# TASK BRIEF
Can you convert the records below into a JSON list of strings, one string per line, skipping blank lines and leaving out the pictures?

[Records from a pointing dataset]
++++++++++++++++++++

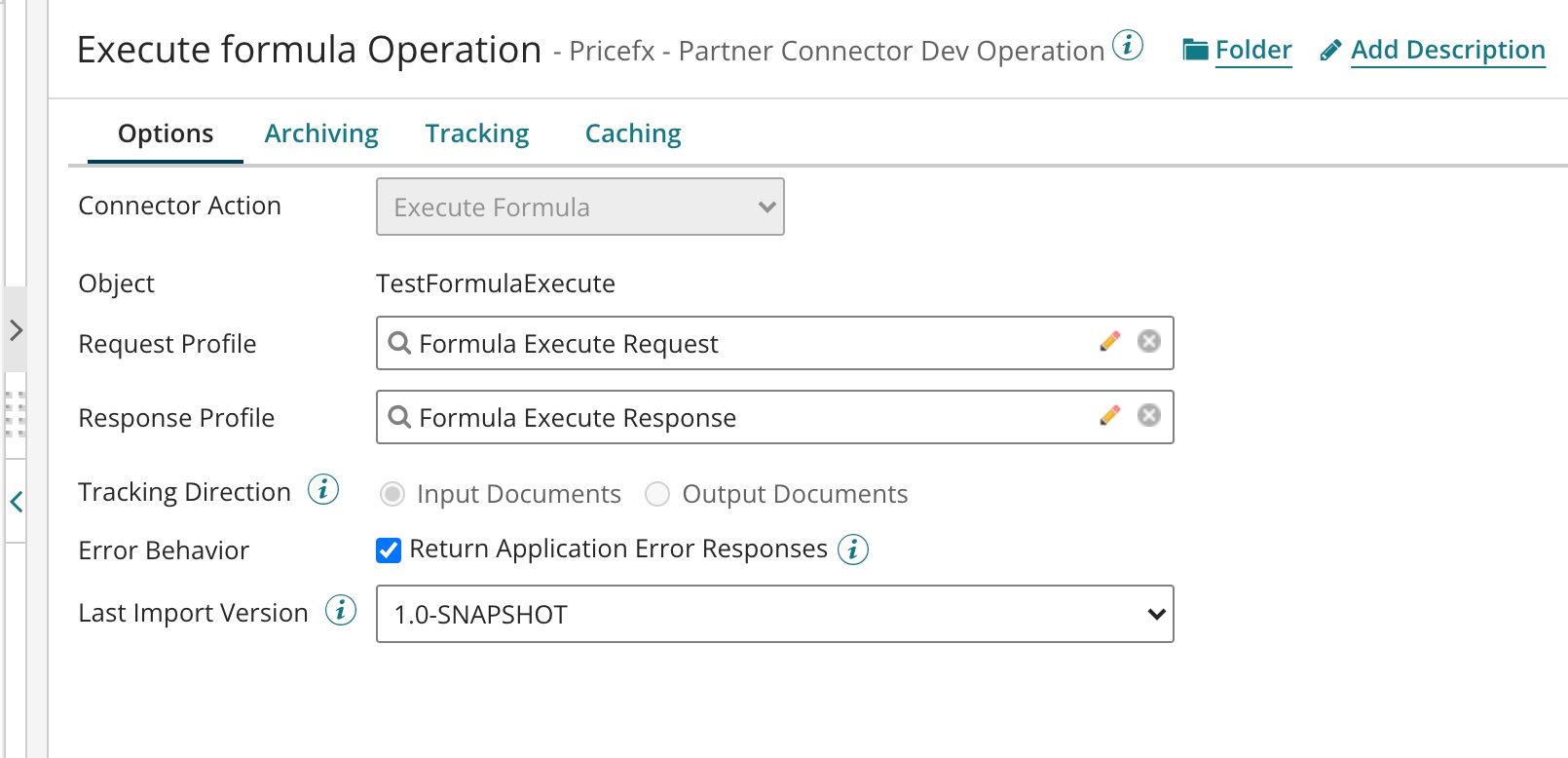View the Last Import Version info icon
The image size is (1568, 758).
point(341,611)
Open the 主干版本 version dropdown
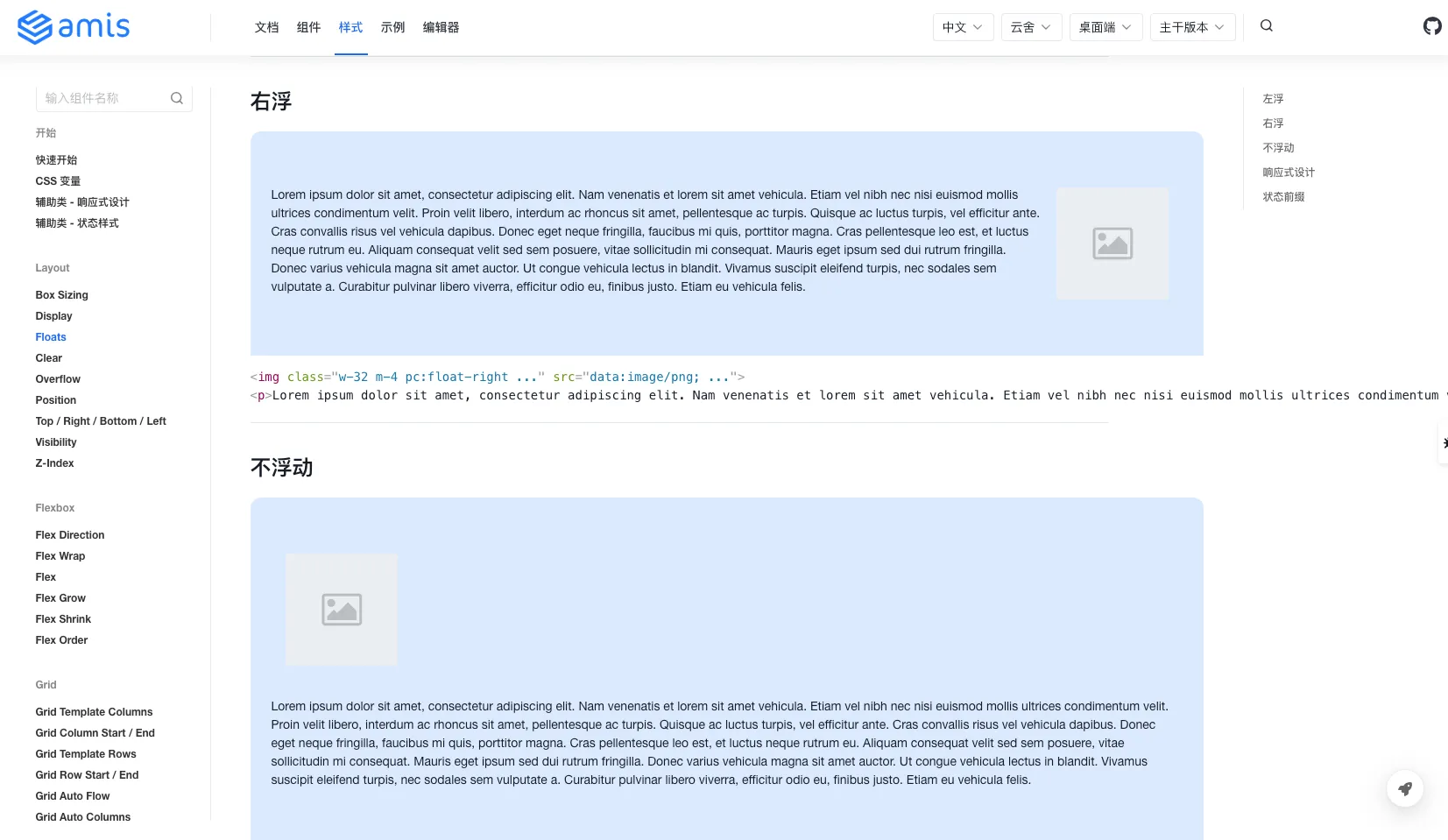The height and width of the screenshot is (840, 1448). click(x=1191, y=27)
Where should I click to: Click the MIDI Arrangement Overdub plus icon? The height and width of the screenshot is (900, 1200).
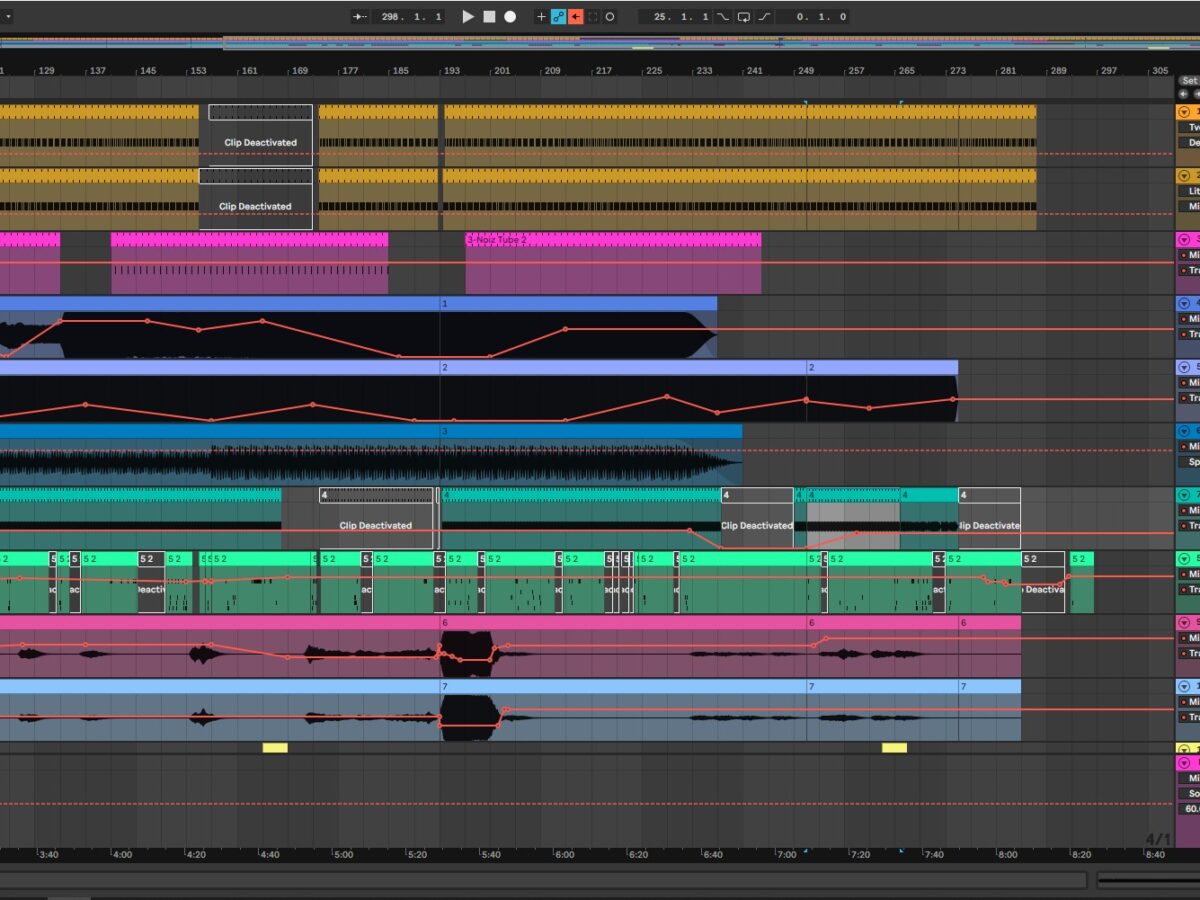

++++++++++++++++++++

# RESULT OF THE TASK
[
  "View the Last Import Version info icon",
  "The image size is (1568, 758).",
  "point(341,611)",
  "Open the 主干版本 version dropdown",
  "The height and width of the screenshot is (840, 1448). click(x=1191, y=27)",
  "Where should I click to: Click the MIDI Arrangement Overdub plus icon? The height and width of the screenshot is (900, 1200)."
]